(Beginning of Data for this exercise)

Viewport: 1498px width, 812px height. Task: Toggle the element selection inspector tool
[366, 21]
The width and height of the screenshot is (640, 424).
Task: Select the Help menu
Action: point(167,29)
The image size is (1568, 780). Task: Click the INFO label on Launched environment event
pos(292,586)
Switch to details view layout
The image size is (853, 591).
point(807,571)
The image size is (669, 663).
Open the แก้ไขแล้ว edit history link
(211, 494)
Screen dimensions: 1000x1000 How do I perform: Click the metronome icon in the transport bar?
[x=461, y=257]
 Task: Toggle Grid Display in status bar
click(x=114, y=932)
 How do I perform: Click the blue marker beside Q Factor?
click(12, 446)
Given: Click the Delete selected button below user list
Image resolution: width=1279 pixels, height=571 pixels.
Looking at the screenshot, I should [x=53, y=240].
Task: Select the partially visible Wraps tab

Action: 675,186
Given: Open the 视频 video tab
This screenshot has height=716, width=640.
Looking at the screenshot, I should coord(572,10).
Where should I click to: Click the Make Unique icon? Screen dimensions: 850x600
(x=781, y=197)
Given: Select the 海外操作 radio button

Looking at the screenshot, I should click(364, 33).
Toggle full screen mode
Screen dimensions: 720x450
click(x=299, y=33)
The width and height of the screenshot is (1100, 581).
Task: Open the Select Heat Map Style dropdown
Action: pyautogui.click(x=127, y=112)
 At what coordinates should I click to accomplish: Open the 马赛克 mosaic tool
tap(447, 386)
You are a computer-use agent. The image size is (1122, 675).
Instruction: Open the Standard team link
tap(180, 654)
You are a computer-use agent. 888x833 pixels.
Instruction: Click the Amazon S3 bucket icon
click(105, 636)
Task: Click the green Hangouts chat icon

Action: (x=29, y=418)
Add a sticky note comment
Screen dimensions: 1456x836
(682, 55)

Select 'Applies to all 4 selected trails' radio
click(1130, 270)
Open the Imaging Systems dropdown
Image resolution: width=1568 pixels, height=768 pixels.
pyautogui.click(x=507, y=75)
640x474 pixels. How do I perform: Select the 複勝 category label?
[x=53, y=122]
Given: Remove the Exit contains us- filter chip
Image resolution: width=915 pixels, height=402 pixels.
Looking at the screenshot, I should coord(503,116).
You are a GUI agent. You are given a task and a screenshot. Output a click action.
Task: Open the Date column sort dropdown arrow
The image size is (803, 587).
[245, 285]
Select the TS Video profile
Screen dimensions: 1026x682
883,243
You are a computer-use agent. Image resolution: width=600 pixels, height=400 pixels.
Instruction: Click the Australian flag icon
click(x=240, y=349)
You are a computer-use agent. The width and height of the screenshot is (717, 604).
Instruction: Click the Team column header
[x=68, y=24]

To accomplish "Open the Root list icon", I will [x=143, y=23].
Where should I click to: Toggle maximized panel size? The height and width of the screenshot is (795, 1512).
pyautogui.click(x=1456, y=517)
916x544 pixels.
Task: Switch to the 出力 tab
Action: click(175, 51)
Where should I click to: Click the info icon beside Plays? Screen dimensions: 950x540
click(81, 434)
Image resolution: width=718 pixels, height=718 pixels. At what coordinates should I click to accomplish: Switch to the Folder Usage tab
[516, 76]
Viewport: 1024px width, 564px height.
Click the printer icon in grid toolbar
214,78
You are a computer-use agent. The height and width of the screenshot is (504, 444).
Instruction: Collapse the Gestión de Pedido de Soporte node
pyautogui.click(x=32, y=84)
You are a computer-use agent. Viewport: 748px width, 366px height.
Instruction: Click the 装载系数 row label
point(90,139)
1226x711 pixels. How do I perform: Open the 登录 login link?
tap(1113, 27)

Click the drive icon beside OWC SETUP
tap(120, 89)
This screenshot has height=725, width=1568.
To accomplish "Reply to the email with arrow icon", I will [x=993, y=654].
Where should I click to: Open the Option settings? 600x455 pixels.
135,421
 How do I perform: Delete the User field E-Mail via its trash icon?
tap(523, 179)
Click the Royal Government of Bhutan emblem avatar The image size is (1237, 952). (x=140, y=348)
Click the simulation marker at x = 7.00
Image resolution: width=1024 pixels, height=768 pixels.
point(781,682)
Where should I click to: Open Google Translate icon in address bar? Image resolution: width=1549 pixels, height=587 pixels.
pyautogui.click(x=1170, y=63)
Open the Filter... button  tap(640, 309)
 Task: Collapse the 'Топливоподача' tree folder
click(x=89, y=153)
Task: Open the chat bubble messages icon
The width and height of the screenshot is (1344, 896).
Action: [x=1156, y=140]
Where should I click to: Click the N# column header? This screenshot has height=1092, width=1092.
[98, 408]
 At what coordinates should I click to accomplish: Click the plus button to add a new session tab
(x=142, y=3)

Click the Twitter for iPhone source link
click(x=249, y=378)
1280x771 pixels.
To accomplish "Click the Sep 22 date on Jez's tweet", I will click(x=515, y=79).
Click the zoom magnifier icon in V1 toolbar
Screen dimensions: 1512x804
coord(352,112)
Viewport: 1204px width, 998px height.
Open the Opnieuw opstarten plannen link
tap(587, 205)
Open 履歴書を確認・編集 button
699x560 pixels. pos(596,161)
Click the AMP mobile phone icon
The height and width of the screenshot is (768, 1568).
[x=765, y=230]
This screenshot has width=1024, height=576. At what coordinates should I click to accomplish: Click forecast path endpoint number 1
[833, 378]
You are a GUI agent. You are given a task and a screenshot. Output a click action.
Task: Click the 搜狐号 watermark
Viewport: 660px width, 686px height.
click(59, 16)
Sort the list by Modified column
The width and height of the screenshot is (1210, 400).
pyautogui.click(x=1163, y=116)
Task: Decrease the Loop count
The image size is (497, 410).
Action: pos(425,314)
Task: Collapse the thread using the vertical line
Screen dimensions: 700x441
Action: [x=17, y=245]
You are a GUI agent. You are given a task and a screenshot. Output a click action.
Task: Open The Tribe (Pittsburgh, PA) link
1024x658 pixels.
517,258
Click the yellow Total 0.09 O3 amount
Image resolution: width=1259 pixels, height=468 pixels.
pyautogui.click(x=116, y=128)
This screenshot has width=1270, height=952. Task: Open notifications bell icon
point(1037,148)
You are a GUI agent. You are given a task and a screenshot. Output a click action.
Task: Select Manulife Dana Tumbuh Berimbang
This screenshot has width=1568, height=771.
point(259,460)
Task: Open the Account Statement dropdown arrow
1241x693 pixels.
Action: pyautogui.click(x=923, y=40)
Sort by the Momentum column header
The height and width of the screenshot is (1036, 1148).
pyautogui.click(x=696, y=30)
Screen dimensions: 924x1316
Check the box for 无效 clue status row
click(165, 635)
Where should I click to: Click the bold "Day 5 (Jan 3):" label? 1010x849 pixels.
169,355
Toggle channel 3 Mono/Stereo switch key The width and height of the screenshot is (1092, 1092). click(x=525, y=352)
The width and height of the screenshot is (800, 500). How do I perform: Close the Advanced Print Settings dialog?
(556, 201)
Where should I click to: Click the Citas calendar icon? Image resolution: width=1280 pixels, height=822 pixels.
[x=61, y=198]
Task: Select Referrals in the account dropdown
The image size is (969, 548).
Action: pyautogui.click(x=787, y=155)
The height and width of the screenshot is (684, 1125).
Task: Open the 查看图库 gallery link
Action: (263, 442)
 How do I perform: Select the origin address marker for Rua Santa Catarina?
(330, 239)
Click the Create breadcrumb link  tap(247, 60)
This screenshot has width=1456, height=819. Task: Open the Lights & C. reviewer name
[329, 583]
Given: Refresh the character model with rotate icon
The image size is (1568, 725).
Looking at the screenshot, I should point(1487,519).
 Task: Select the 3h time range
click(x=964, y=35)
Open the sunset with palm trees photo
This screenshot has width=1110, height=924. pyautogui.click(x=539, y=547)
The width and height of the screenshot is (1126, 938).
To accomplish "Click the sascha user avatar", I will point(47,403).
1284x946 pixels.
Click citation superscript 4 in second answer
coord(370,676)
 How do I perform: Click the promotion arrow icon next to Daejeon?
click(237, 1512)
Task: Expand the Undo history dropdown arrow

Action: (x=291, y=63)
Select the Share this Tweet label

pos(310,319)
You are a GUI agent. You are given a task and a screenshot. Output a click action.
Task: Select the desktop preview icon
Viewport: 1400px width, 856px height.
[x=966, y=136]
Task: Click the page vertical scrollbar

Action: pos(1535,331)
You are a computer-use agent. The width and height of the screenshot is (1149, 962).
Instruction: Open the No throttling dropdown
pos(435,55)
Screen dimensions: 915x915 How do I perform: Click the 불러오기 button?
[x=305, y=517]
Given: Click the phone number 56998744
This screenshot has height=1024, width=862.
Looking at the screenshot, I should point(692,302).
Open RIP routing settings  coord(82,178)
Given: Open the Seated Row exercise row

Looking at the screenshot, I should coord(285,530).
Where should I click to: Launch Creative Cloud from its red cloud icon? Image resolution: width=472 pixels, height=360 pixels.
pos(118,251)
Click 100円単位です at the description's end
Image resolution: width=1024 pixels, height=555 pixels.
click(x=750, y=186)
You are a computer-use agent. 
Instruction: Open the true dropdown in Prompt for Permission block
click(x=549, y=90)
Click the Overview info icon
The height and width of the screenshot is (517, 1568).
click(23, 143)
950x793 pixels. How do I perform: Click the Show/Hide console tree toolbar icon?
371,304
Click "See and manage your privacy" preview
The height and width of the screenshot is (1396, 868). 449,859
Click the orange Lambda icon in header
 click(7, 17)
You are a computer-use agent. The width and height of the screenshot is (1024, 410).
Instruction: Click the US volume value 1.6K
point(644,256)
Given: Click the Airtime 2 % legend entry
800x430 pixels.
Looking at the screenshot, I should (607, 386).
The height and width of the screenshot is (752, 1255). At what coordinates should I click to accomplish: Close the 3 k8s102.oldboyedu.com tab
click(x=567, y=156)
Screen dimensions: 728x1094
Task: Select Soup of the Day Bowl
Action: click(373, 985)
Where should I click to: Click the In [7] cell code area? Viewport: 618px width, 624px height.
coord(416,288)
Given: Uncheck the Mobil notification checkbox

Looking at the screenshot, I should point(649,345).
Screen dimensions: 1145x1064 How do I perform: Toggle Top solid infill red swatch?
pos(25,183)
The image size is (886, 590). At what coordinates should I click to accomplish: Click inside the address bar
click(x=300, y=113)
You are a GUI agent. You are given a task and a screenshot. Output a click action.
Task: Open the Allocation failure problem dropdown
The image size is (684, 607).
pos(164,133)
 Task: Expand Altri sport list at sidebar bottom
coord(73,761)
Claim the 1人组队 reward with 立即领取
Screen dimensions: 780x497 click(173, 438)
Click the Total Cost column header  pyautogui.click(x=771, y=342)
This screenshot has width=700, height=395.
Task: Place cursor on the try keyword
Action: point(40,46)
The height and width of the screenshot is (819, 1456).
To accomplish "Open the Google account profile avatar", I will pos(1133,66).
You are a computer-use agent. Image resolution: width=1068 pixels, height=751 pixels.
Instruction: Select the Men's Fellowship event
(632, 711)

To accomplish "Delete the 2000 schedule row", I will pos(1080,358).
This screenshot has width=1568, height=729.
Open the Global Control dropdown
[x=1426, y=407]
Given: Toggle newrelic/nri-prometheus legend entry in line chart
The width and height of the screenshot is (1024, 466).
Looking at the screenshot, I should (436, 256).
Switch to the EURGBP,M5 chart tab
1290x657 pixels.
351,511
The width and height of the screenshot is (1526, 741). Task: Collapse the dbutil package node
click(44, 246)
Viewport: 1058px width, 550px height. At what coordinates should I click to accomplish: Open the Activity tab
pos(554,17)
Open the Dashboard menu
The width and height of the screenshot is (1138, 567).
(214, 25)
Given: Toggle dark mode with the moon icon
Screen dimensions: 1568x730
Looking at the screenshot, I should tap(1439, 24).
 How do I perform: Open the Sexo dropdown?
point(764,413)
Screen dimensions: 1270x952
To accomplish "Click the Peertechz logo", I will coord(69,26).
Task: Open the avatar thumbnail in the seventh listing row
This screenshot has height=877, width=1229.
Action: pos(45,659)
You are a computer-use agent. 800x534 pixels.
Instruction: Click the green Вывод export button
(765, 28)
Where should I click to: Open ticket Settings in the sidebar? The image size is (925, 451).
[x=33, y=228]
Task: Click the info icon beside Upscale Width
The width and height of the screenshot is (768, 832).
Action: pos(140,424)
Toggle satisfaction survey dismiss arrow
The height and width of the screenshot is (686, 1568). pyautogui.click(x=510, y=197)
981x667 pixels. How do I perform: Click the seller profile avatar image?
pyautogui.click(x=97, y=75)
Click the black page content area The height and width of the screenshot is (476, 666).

(End of Data for this exercise)

> [To do]:
Of the lines above, copy each that contains "computer".

> [Response box]:
You are a computer-use agent. The image size is (1122, 675).
You are a computer-use agent. 888x833 pixels.
You are a computer-use agent. Image resolution: width=600 pixels, height=400 pixels.
You are a computer-use agent. The width and height of the screenshot is (717, 604).
You are a computer-use agent. The height and width of the screenshot is (504, 444).
You are a computer-use agent. Viewport: 748px width, 366px height.
You are a computer-use agent. The width and height of the screenshot is (1149, 962).
You are a computer-use agent. 
You are a computer-use agent. The width and height of the screenshot is (1024, 410).
You are a computer-use agent. Image resolution: width=1068 pixels, height=751 pixels.
You are a computer-use agent. 800x534 pixels.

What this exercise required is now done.